**RECORD EXTRACTS:**
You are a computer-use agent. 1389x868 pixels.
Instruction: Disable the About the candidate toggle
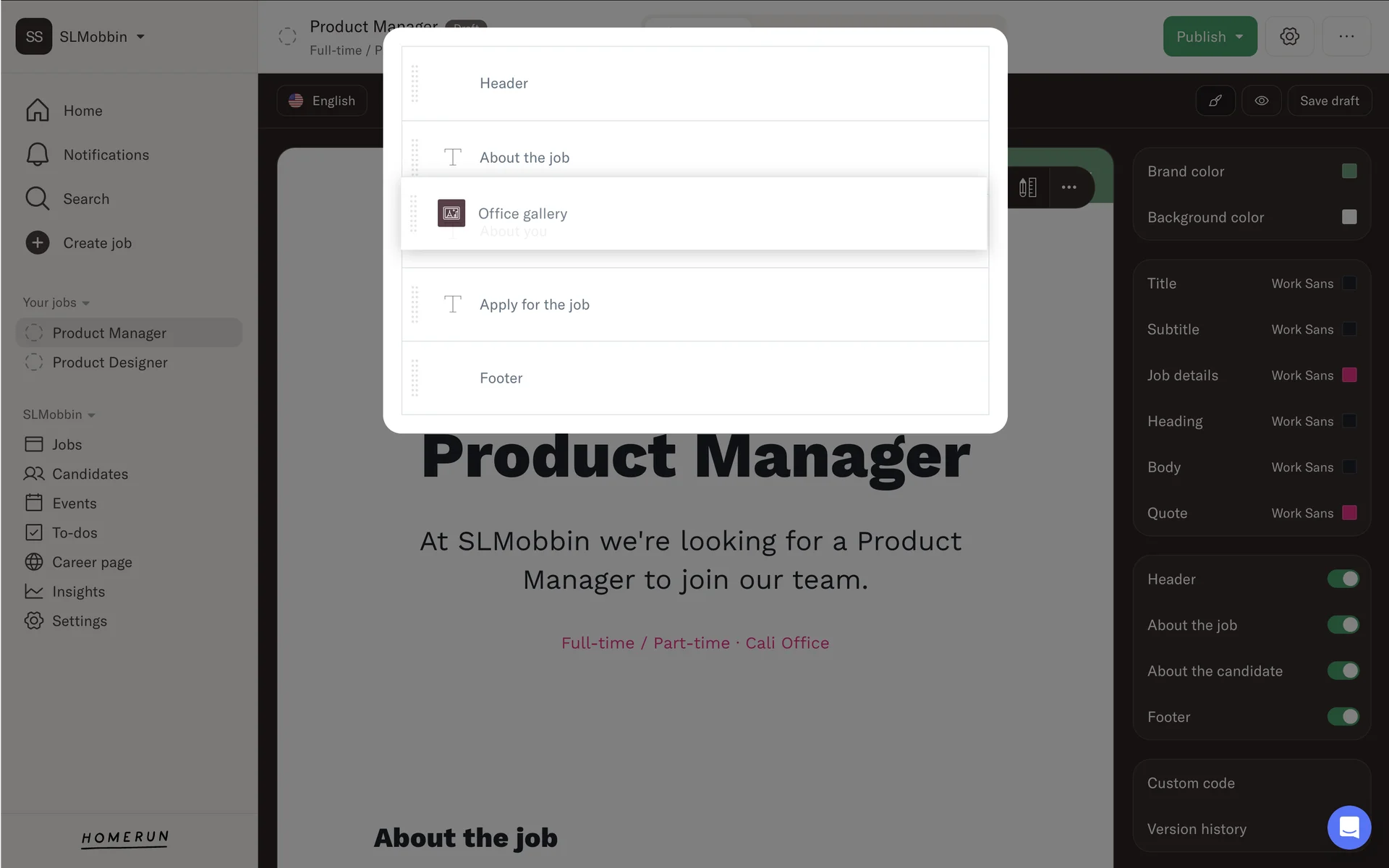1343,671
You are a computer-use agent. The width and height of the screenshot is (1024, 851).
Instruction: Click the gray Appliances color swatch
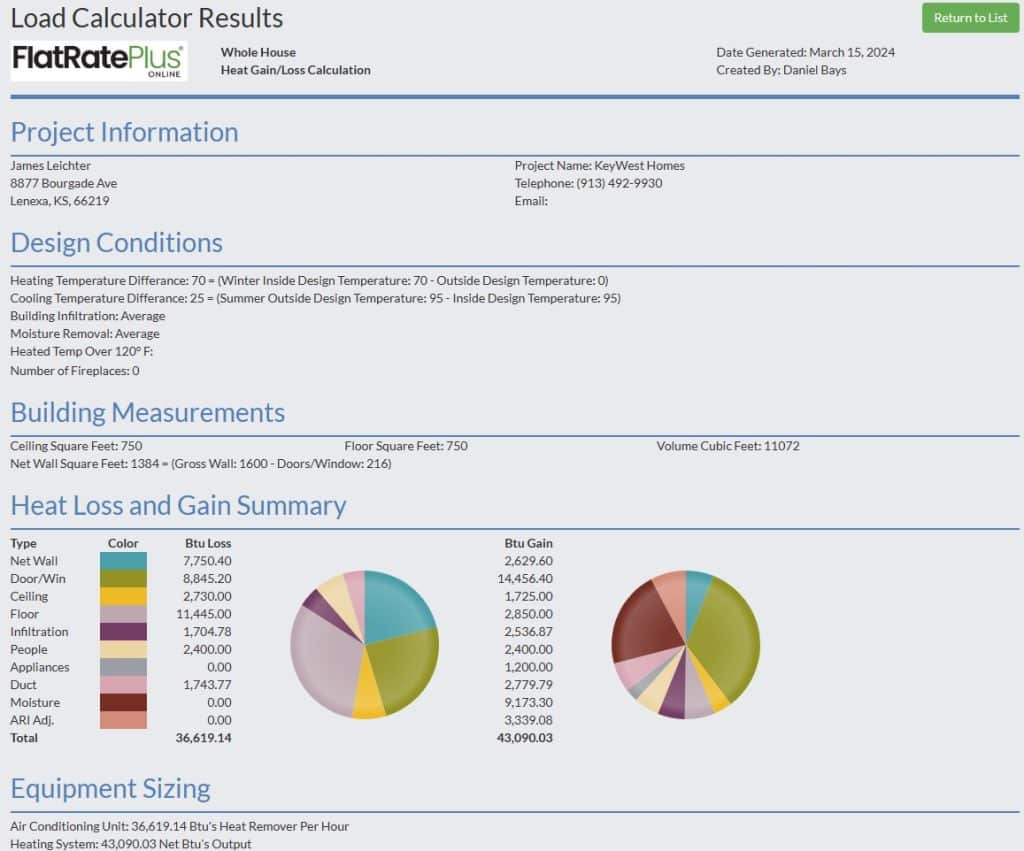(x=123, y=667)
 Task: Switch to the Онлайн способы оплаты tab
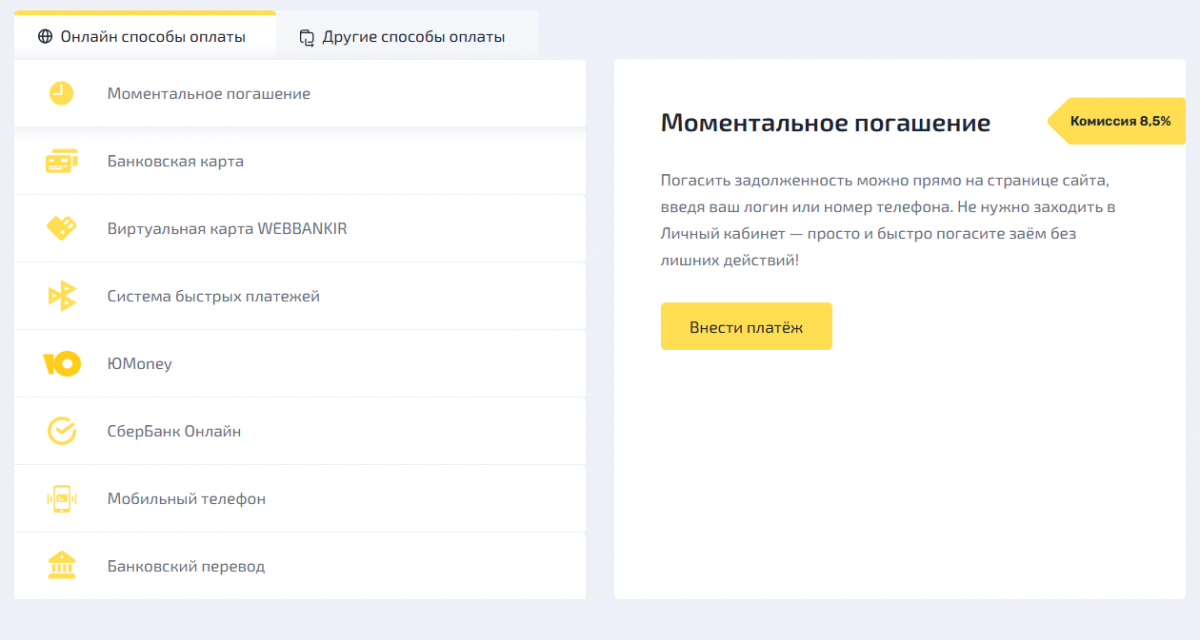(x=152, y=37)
...
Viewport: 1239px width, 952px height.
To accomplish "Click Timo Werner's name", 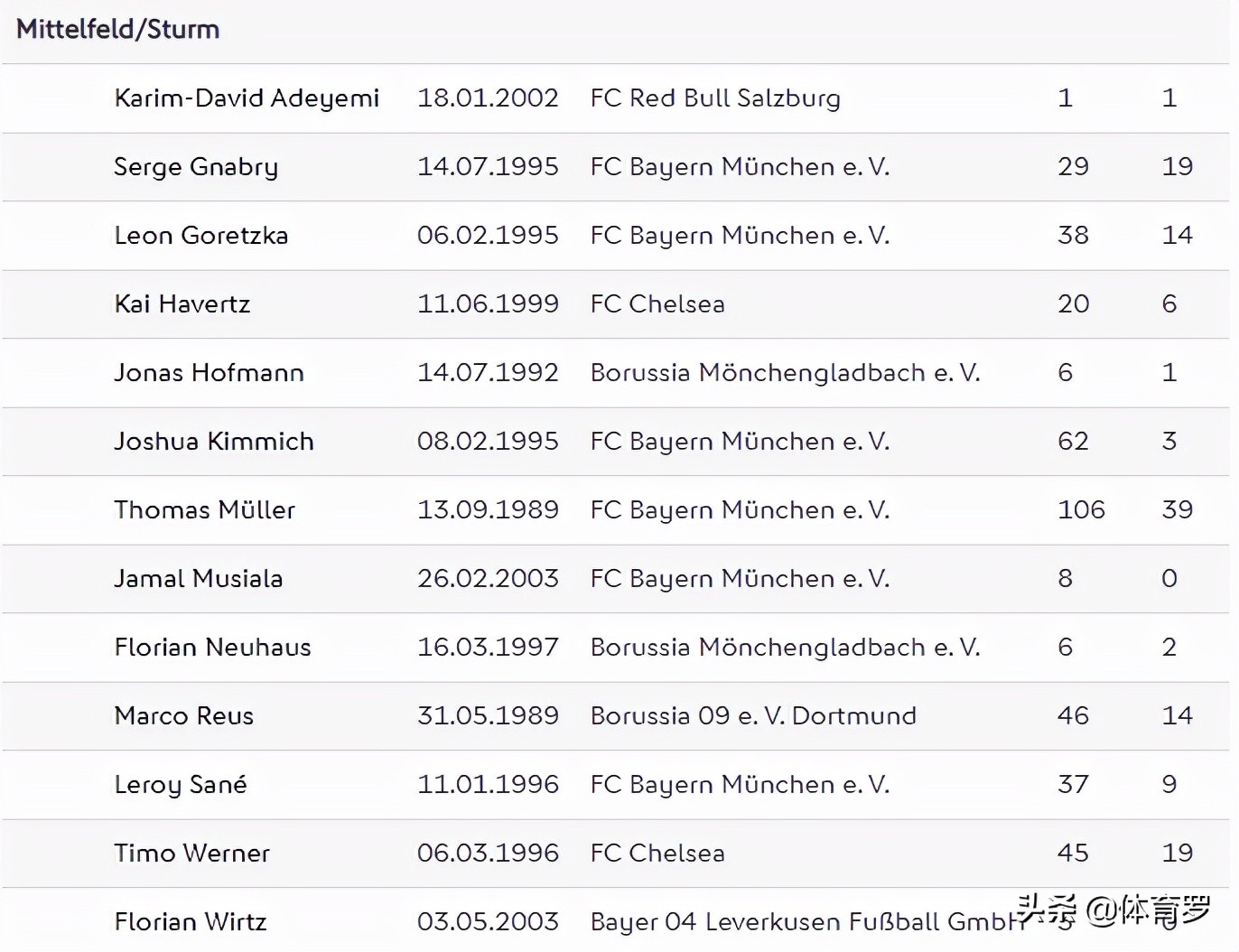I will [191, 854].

**WORK TO COMPLETE:** Sift the material for lines with the string "width". Copy each one found.

**ANSWER TO THE PROBLEM:**
You are a computer-use agent. The width and height of the screenshot is (1024, 851).
Viewport: 1239px width, 952px height.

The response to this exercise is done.